I am called elitist or a snob by a lot of my friends. Well, it’s partly a joke since they all know that I didn’t graduate high school – I get a perverse pleasure in those job forms you fill out where you have to mark the last year you graduated and I write “10” in big bold numbers. Take that, Establishment! I can pretty much safely say that I am self-educated and thus my references are not going to be the usual ones. I’ve hardly read any books that were written after the 1960s, for instance. I know myths and legends and fairytales, 19th century literature, the Romantic poets, American writing of the early 20th century. For a while, I used to haunt Tompkins Square Books, basically reading anything that said “classic” on it. Which took me to some obscure corners – Huysmans, Andreyev, Alain-Fournier, anyone? Anyone?
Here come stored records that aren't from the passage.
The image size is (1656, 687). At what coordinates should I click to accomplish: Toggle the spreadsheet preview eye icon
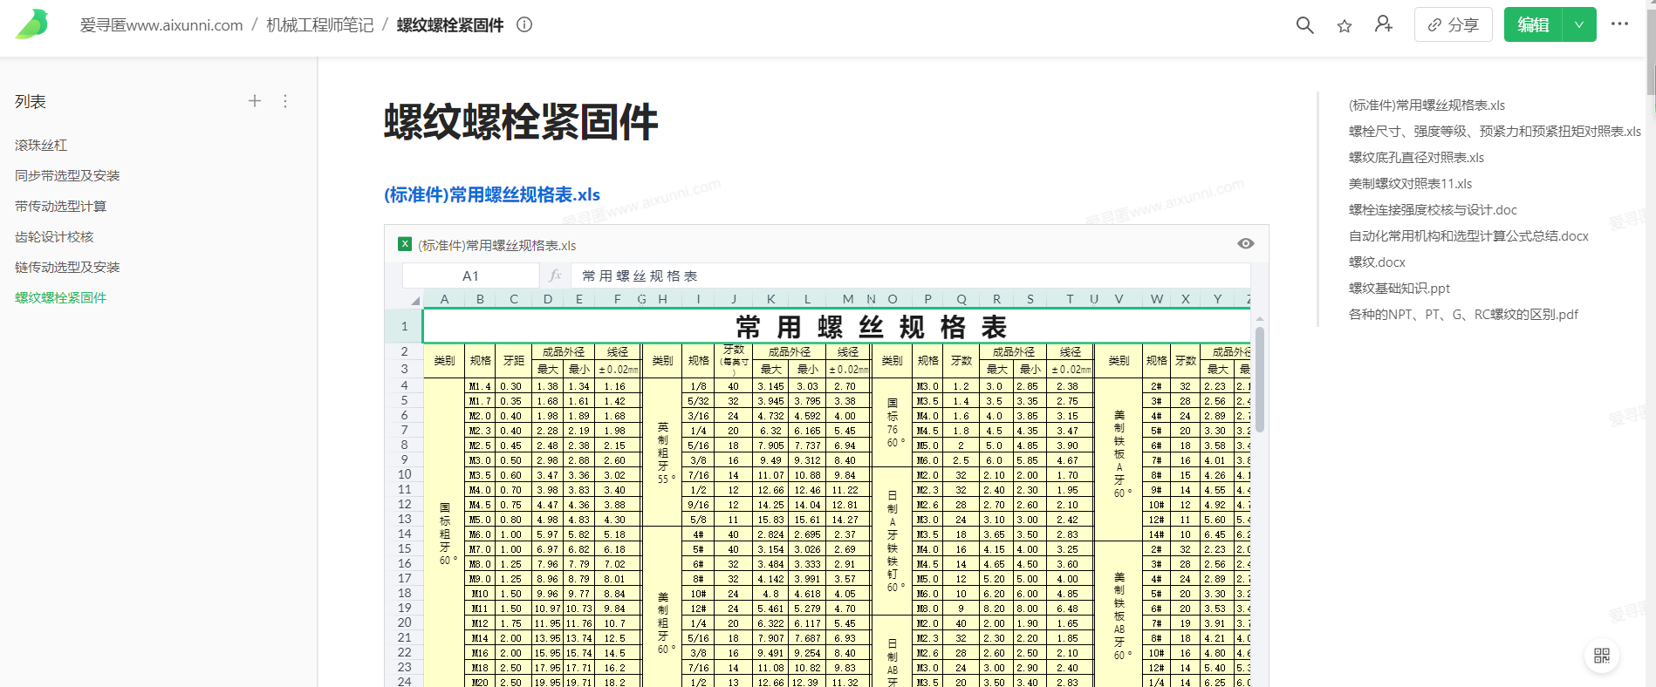[x=1246, y=244]
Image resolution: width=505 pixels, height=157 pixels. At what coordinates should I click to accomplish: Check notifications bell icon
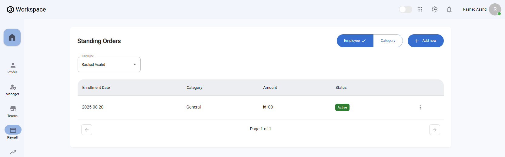tap(449, 9)
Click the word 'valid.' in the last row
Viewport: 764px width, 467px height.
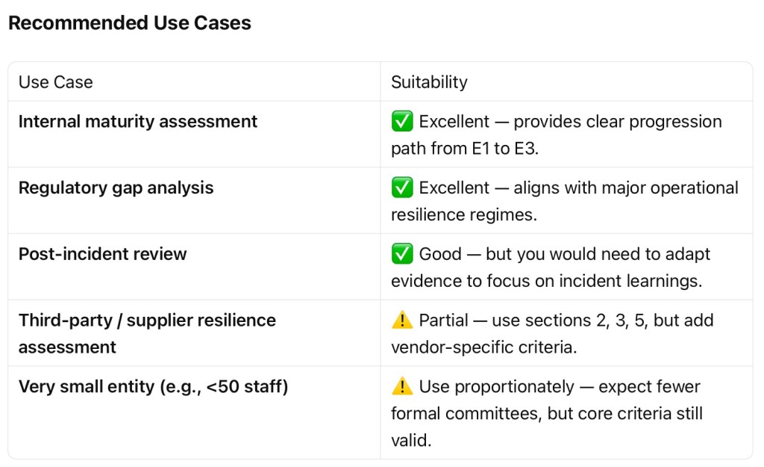pyautogui.click(x=411, y=441)
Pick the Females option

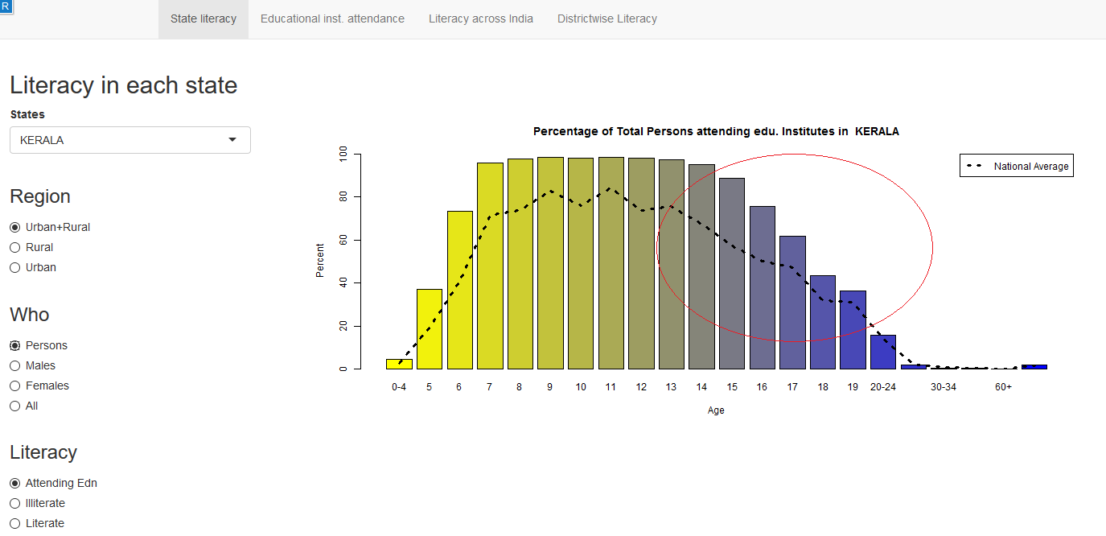pyautogui.click(x=15, y=386)
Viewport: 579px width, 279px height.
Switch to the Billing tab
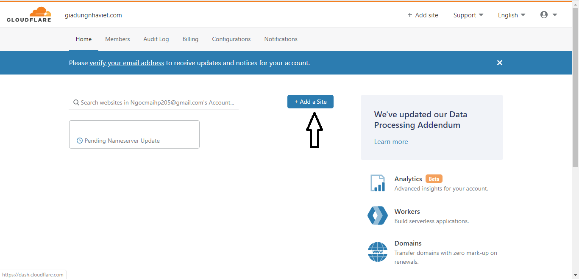pyautogui.click(x=190, y=39)

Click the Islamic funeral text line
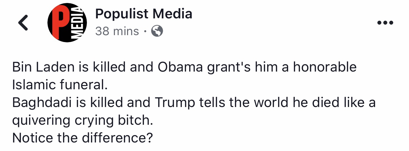click(x=60, y=85)
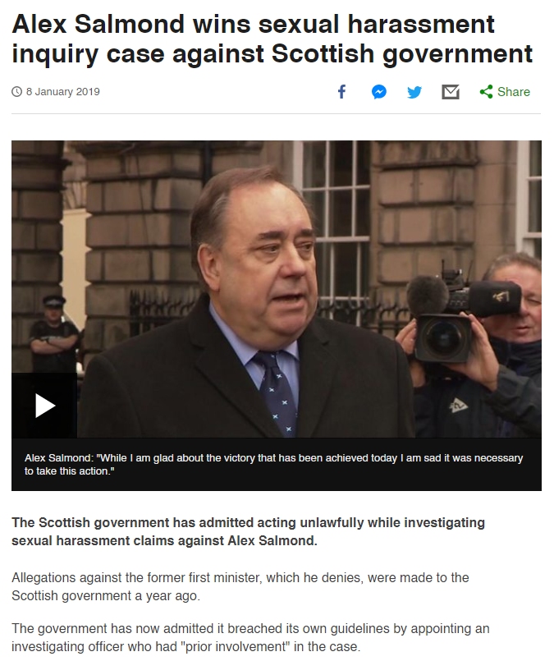Share the article on Facebook
The width and height of the screenshot is (554, 661).
click(x=341, y=91)
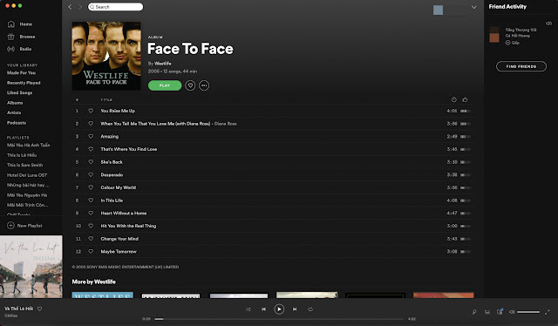This screenshot has height=326, width=558.
Task: Save the Face To Face album with heart
Action: (190, 85)
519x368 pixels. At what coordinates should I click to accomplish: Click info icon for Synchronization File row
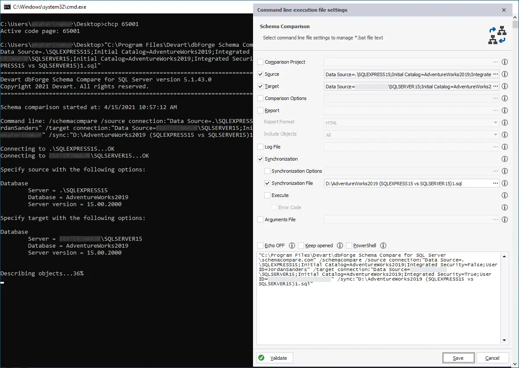click(x=504, y=183)
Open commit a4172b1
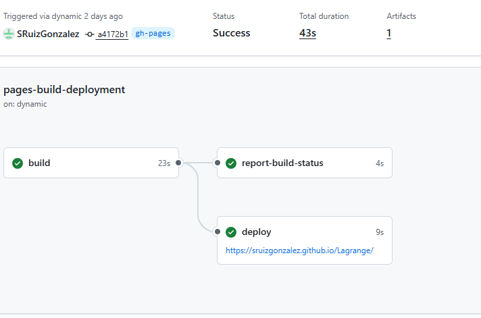The width and height of the screenshot is (481, 318). pos(112,34)
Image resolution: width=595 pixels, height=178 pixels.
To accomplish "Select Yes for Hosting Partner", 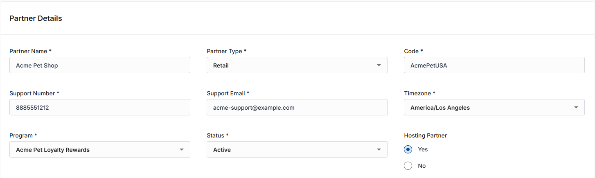I will pos(408,149).
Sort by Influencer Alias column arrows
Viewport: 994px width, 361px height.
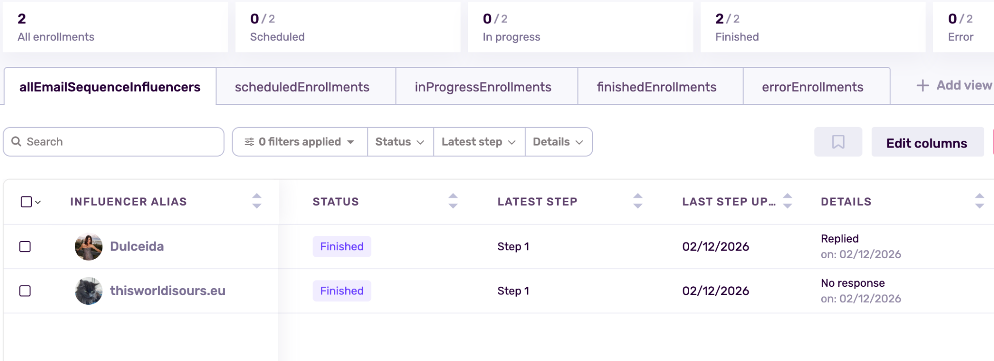pos(257,201)
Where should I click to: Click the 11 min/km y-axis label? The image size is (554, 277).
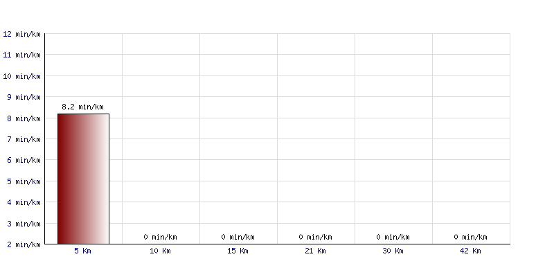tap(21, 55)

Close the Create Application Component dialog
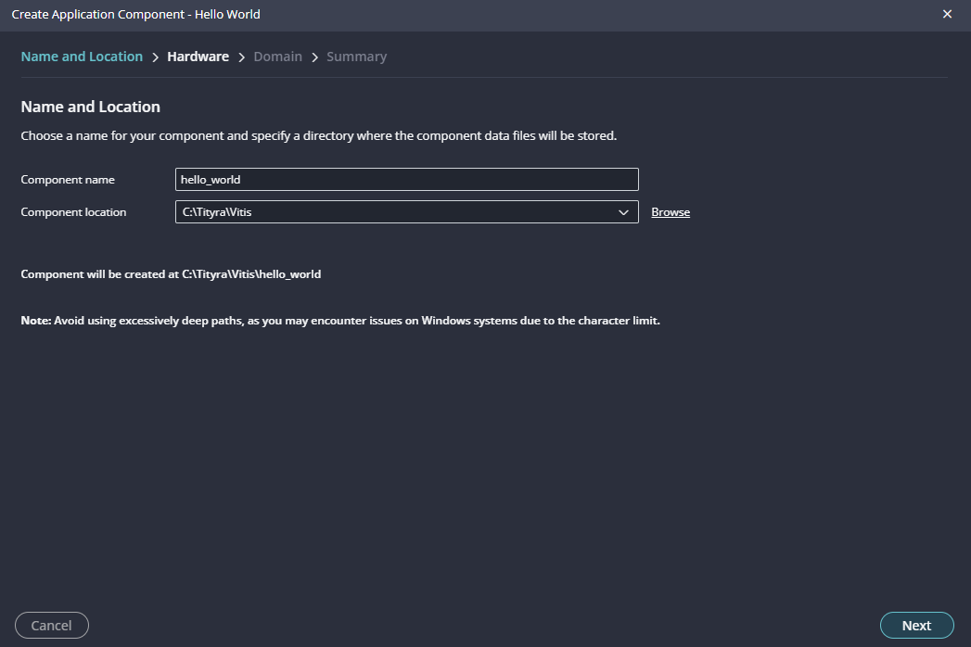pos(947,14)
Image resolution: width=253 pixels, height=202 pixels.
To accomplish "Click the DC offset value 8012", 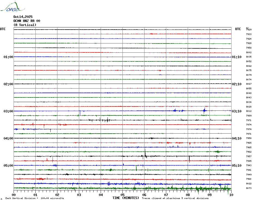I will click(x=248, y=111).
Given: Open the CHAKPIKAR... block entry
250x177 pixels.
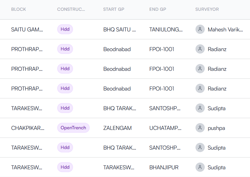Looking at the screenshot, I should [x=28, y=128].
And yes, those are all dead white guys. And I am not really sure how I feel about the dead white guy canon. On one hand, yeah, they are all dead, white and male. And I am not male or white or dead (yet). On the other hand, wow, they can really write! Prose that takes your breath away, that you want to recite aloud, that causes you to spontaneously weep. Mnemonic characters and scenes that stick in your subconscious and become part of your own life experience and how you forever view the world.
Which is what I suppose Sesame Street was to Young Jean Lee. And my friend the young director. So am I being snobby or elitist to think there is something wrong with this? Just because it’s a kid’s television program?
Which brings up a whole other question of what makes something memorable and affecting. What strikes a chord? And if it strikes that true, deep, collective chord, then does it matter how it’s written? Or whether the scene is of a man in a giant yellow bird suit or an Asian actor being under-dubbed in English?
I guess that’s one of the points in The Inexplicable Redemption of Agent G and Lear. I can’t say I actually loved those plays, but they do feel like some kind of crystallization of a new generation whose prime influences are not dead white guys. Instead, they mine pop culture for answers to the perennial questions of who you are and why you are here, coming up with a lot of colorful bluster and noise, but in the end, they lament it’s painfully inadequate and very empty. The Inexplicable Redemption of Agent G? It’s really The Existential Crisis of Agent G. Nausea for the New Age. But see, that’s a reference to another dead white guy.